Prevention and early help
- People can access early help consistently, before crisis, with timely, joined-up support at the right level.
- Communities, carers, partners and staff share a clear understanding of Somerset’s preventative offer and how to access it.
- Information, advice and signposting are simple and accessible through multiple routes, so no one is excluded.
- Strong, well-connected community preventative services are available, with sustainable local capacity.
- Key life events and transitions (e.g. diagnosis, hospital discharge, becoming a carer, transition to adulthood) trigger proactive support, including early carer identification, advocacy, safeguarding and clear guidance on costs.
Right support, right time, right place
- People can access timely, joined-up assessments and support, reducing delays and avoidable crisis.
- Services are easy to understand and navigate, with clear pathways so people don’t get passed between teams or have to repeat their story.

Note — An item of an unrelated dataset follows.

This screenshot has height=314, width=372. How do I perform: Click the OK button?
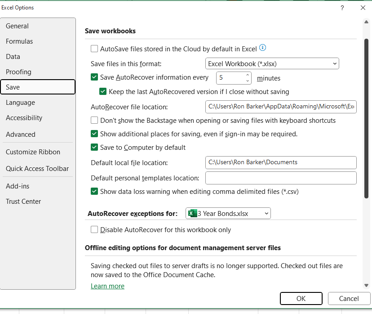301,299
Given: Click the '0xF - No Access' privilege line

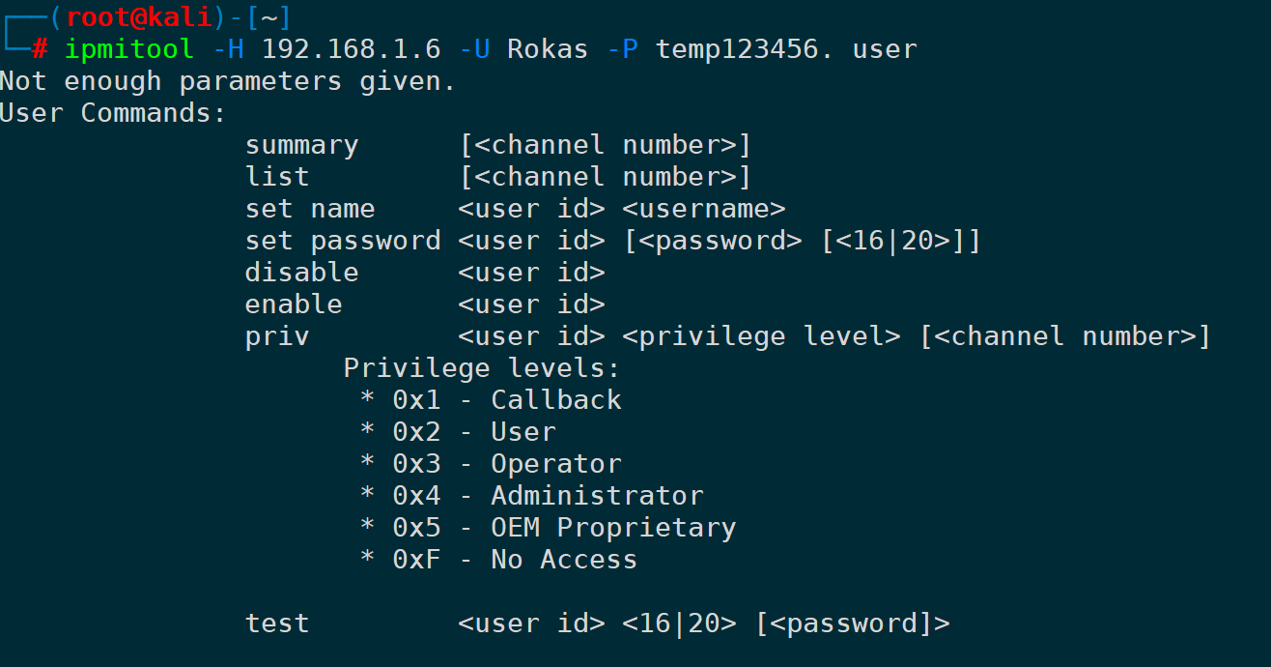Looking at the screenshot, I should coord(514,560).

- Communication is consistent and transparent at every step, so people know what is happening, why decisions are made, and what will happen next.
- Support is person-centred and fair, adapting to people’s needs and circumstances (including complex needs) with clear ownership and accountability.
- Communities have accessible local support, including rural areas, with coordinated hospital discharge and consistent support for carers and families
A supported, skilled and flexible workforce
- People experience consistent, relationship-based support from a stable workforce, building trust, continuity and confidence in care.
- People get the right help at the right time because staff have manageable workloads, wellbeing support and capacity for preventative, reflective practice.
- People receive high-quality, proportionate support because staff are empowered to make timely decisions with less duplication and unnecessary bureaucracy.
- People’s needs are understood and responded to consistently, including trauma-informed practice and a strong understanding of neurodiversity, dementia, acquired brain injury and hidden disabilities.
- Carers and communities are treated as partners, with clear communication and follow-through, and with sustainable voluntary and micro-provider support available locally.
Future focussed
- People know what adult social care is, what it can (and can’t) do, and how to get help, so support is visible, accessible and easier to navigate.
- People receive clear, plain-English communication that feels human, respectful and easy to understand.
- People with lived experience and carers shape services through genuine co-production and can see the impact through strong “you said, we did” feedback loops.
- People experience joined-up, wellbeing-focused support across adult social care, health, housing and the voluntary/community sector, making best use of community assets and local organisations.
- People can trust the system because decisions are transparent and accountable, with honest conversations about resources and a shared focus on prevention (including access to suitable housing and accommodation).